Resume after a crash — reuses every artifact already on disk and only produces what's missing:

fable-flow generate examples/cassie_beach_adventure_input.json --resume

Resume granularity is fine-grained: per story stage (draft/edit/proof), per illustration file, per scene sub-step (narration → image → video → music → subtitles → composite), per PDF/EPUB, per final MP4. The scene manifest is persisted after every completed sub-step, so a mid-scene crash continues exactly where it stopped on the next --resume run.
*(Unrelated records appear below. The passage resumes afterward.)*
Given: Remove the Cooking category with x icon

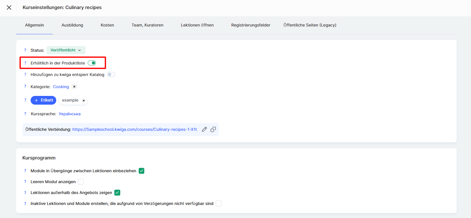Looking at the screenshot, I should [x=74, y=87].
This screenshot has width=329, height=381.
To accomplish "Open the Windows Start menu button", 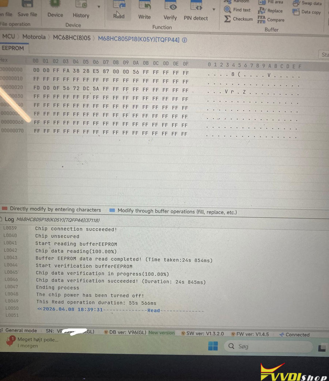I will [x=213, y=346].
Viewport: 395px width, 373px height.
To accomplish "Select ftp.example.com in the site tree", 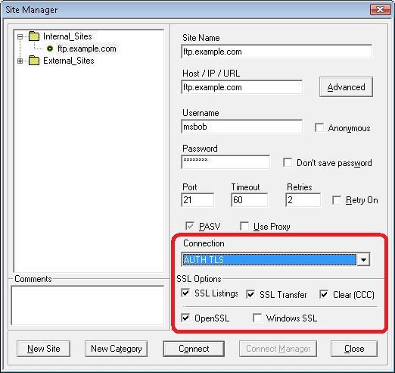I will 87,49.
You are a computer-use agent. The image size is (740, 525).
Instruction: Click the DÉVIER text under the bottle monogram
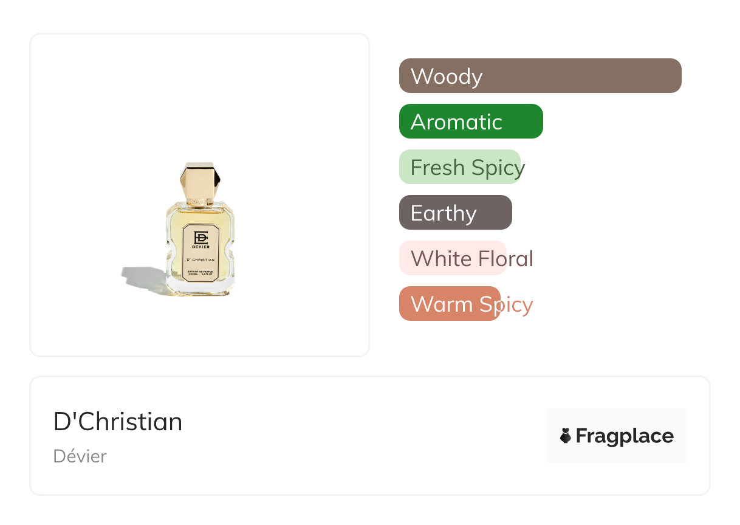[200, 247]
Final summary prints all generated paths.


Output layout

After make run INPUT=examples/cassie_stephen_hawking_input.json:

output/cassie_stephen_hawking_input/
├── draft_story.txt
├── edited_story.txt
├── final_story.txt
├── book_content.json
├── illustrations/
│   ├── chapter_1_ill_1.png
│   ├── chapter_2_ill_1.png
│   └── ...
├── cassie_meets_stephen_hawking.pdf
├── cassie_meets_stephen_hawking.epub
├── scene_manifest.json
├── scenes/
│   ├── ch1_s01_narration.m4a
│   ├── ch1_s01_image.png
│   ├── ch1_s01_video.mp4
│   ├── ch1_s01_music.mp3
│   ├── ch1_s01.srt
│   ├── ch1_s01_final.mp4
│   └── ...
├── concat_list.txt
├── movie_manifest.json
└── cassie_meets_stephen_hawking.mp4

Make targets

Target What it does
make install / make sync sync .venv from uv.lock
make lock resolve uv.lock
make lock-upgrade resolve uv.lock with --upgrade
make validate INPUT=... schema-check an input JSON, no model calls
make run INPUT=... [OUTPUT=...] [MODEL=...] run the full pipeline
make vllm-serve VLLM_MODEL=... [VLLM_PORT=8000] start a local vLLM OpenAI server
make test pytest, no coverage
make cov pytest with coverage report
make fmt ruff format + autofix
make lint ruff format-check + check
make check lint + mypy
make clean remove caches, build artifacts
make help show all targets

Troubleshooting

libcudart.so.13: cannot open shared object file — your driver doesn't support CUDA 13. Either upgrade the driver to R580+ and bump vllm>=0.22 in pyproject.toml (also re-pin the torch index from cu126 to cu130), or stay on the cu126 stack which is the default here.

vLLM out of memory — pass --gpu-memory-utilization 0.85 or --max-model-len 8192 to vllm serve. Update the Makefile target if you want these by default.

Phase 2 hits GPU memorySceneProductionCoordinator lazy-releases the image model before HunyuanVideo loads, but they still both need to fit alongside the cached LLM. If you're sharing the GPU with vLLM, run vLLM on a separate device (CUDA_VISIBLE_DEVICES=0 vllm serve ...) and the pipeline on another (CUDA_VISIBLE_DEVICES=1 fable-flow generate ...).

LLM JSON parsing fails — every agent uses a multi-strategy parser (agents/_json_parse.py) that handles plain JSON, fenced blocks, and prose-embedded JSON. If a specific model frequently produces broken output, lower temperature for that agent or switch models.

Audio duration mismatch / pydub warnings on Python 3.13audioop was removed from stdlib in 3.13; audioop-lts is pulled in automatically as a conditional dependency.